Pada sesi perdagangan AS hari Rabu, harga emas terus mengalami penurunan dan mencapai level terendah dalam sebulan, yakni di sekitar $1,913. Pergerakan ini dipengaruhi oleh sejumlah faktor sebagai berikut:
- Dolar AS dan Pasar Saham: Dolar AS mulai melepaskan sebagian dari kenaikan nilainya, terutama terhadap mata uang safe-haven. Meskipun demikian, penurunan dolar AS terbatas, dan pasar saham global mengalami kondisi yang lebih baik. Harga saham di Wall Street turun setelah awal perdagangan, yang mempengaruhi pergerakan dolar AS dan emas.
- Ketidakpastian Ekonomi: Para partisipan pasar sedang berjuang untuk mencari arah yang jelas dalam tengah meningkatnya ketidakpastian mengenai masa depan ekonomi global dan kebijakan bank sentral. Spekulasi mengenai siklus pengetatan kebijakan moneter yang sebelumnya diprediksi akan berakhir semakin meningkat, tetapi masih ada ketidakpastian terkait langkah-langkah yang akan diambil oleh bank sentral di masa mendatang.
- Data Ekonomi AS: Data tingkat pengangguran AS yang terkontraksi sebesar 3.5% pada bulan Juli memberikan sinyal ketatnya pasar tenaga kerja di AS. Fokus pasar saat ini juga tertuju pada rilis angka inflasi AS (Consumer Price Index/CPI) yang dijadwalkan pada hari Kamis. Data inflasi yang lebih tinggi dari perkiraan dapat mendorong ekspektasi kenaikan suku bunga oleh Federal Reserve AS.

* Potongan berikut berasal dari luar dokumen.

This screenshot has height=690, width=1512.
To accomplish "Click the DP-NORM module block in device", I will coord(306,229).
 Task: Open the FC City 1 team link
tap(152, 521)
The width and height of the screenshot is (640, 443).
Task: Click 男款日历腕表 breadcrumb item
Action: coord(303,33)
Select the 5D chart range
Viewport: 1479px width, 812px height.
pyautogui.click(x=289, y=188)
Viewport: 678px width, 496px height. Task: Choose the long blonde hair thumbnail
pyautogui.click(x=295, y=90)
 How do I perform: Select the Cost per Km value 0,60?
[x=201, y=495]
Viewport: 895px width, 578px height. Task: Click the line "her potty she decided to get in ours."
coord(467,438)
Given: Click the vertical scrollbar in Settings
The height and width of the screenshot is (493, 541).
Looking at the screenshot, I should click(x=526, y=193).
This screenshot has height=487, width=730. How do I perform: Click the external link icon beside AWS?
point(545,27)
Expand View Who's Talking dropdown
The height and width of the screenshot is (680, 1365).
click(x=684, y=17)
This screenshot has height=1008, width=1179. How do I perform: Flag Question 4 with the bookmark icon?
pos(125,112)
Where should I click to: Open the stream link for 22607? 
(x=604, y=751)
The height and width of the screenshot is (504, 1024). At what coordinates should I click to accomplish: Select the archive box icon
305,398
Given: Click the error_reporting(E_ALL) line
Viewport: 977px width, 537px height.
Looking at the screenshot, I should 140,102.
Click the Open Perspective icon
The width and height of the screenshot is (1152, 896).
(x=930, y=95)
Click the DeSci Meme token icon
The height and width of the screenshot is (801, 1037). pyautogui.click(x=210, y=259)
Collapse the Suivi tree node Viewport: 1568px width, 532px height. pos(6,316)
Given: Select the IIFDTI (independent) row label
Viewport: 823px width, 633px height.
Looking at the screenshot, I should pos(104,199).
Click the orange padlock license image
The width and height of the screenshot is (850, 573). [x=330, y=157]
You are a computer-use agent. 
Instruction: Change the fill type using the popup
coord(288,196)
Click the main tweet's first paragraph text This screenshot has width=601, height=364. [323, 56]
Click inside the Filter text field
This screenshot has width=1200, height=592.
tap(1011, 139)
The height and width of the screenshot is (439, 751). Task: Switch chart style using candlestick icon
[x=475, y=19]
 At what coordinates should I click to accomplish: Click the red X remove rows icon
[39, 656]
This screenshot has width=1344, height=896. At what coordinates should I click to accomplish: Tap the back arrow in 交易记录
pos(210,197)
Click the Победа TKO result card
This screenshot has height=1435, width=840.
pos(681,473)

Pergerakan harga emas dalam beberapa waktu ke depan akan sangat dipengaruhi oleh data inflasi AS yang akan dirilis pada hari Kamis. Jika data tersebut menunjukkan kenaikan inflasi yang signifikan, hal ini dapat mengarah pada spekulasi kenaikan suku bunga lebih lanjut oleh Federal Reserve AS. Ini bisa mendorong penurunan lebih lanjut pada harga emas. Di sisi lain, data inflasi yang lebih rendah dari ekspektasi dapat memberikan dorongan positif pada harga emas. Penting untuk tetap mengikuti berita pasar terkini dan data ekonomi untuk memahami pergerakan harga emas dengan lebih baik.